Réécrivez en CSV à deux colonnes, « consigne » et « réponse », le support depuis la ligne contenant « Find the location of a particular element. » jusqu'à la fin, bornes comprises. Prévoyez une ligne par couple consigne-réponse, chaque champ entre guillemets et les retours à la ligne remplacés par des espaces.
========================================
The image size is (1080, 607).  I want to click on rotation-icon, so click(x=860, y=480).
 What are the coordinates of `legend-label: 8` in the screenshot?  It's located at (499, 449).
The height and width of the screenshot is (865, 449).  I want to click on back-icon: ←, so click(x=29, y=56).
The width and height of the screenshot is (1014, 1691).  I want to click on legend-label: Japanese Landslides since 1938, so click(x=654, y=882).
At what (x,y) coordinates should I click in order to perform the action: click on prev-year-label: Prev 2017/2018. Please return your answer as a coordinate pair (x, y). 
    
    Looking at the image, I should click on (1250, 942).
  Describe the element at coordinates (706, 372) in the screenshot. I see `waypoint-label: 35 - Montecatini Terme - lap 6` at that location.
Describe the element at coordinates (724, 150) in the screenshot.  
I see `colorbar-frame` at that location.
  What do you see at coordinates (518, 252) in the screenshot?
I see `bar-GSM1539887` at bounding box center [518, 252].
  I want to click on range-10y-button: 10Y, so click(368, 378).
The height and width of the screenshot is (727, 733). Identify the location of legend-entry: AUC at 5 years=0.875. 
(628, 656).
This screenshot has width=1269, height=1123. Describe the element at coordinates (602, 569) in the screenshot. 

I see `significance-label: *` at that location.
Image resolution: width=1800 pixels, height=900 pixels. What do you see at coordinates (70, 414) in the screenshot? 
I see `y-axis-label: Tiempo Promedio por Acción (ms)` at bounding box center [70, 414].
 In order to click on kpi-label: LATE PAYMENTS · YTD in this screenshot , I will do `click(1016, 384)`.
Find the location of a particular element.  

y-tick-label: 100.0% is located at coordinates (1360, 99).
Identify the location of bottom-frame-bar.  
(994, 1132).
========================================
» Corrigé:
consigne,réponse
"Find the location of a particular element.","y-tick-label: 100.0% is located at coordinates (1360, 99)."
"Identify the location of bottom-frame-bar.","(994, 1132)."